El cambio de registro que supone este disco fue algo que Laura experimentó desde la grabación del mismo. Realizado en verano entre Madrid y Chiclana y bajo la producción entre otros de David deMaría, entrar en el estudio fue toda una novedad para ella: los músicos no estaban detrás de ella para seguirla, la voz no podía ser tan espontánea como en el directo y los tiempos se marcan de otra forma. Los que le hayan visto sabrán que una de las grandes armas de Laura Gallego en su potencia en el directo, su capacidad de hacer lo que le da gana y que siempre le quede bien. El estudio de grabación fue para ella una vuelta a esa «jaca cartujana» con la que Pive Amador la bautizó en un principio. Entre risas reconoció que «hemos salido vivos de la grabación«, pero la experiencia y el aprendizaje a esta nueva forma de cantar han sido muy importantes para Laura: «Estaba en una nube grabando, recibía visitas de familiares o amigos, todos los que estaban allí me hacían sentirme muy bien arropada y en familia. Fue una forma de volver a esos días en los que estaba de gira con Se Llama Copla o a esos fines de semana de concurso, en los que se había momentos que no se te olvidan con los nervios del programa, o del disco en este caso«.

Sobre el contenido del disco y las canciones del mismo, la propuesta de Castillos de Sal tal vez nos traiga a una Laura Gallego más joven o con un estilo más acorde con su edad. En cambio la Copla la hace más mujer, más señora o madura.
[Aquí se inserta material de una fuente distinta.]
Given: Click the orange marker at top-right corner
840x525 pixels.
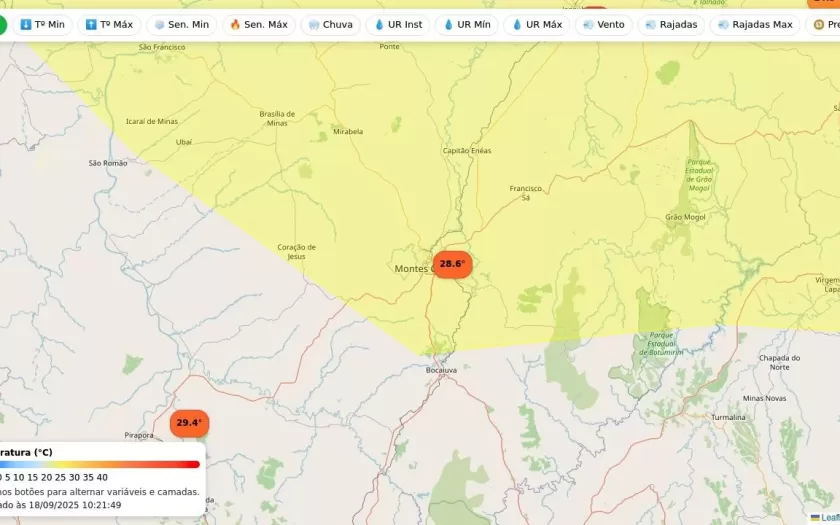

Sabedora de que la imagen cuenta, Laura nos aclara que a la hora de presentar su disco, «habrá un momento donde coja los volantes y las batas de cola y salgan al escenario«. Podremos escuchar de primera mano el contenido del disco, pero también veremos a la Laura de siempre, o a la que hemos visto durante estos cinco años, un tiempo que da «para escribir un libro de memorias«.

A lo largo de todo este tiempo, no solo han sido sus fans los que se han acercado a ella y han hecho que día tras día haya sentido el calor del público. «La gente es muy cariñosa, y aunque te encuentras con gente de todo tipo, siempre hay mucho respeto, no es una fama agobiante«. Para ella, una de las virtudes de su popularidad es que «la fama llena los teatros, pero a la vez te deja pasear por la calle«.

Ese apoyo que recibe a diario en persona o a través de las redes sociales, ahora también está llegando a las listas de éxitos, donde los Lauristas votan y llaman a las distintas radiofórmulas para que la canción que da nombre a su disco sea número uno. Eso sí, ella «no es consciente» o no asimila todavía el ver su nombre en las listas. Puede que ello se deba a que lleva la palabra espectáculo como uno de sus apellidos, de hecho el de Castillos de Sal «es un espectáculo nuevo, pero todo es Laura Gallego«.

Además de la presentación de este primer disco, en el mes de diciembre la raza y la fuerza de la Laura más coplera volverá a subirse a los escenario con «Pasión y Fuego«, un homenaje a las figuras de Lola Flores y Manolo Caracol en el que compartirá protagonismo con Manuel Orta.

Eso será el mes que viene, de momento mañana martes tocará disfrutar con Castillos de Sal en el Lope de Vega.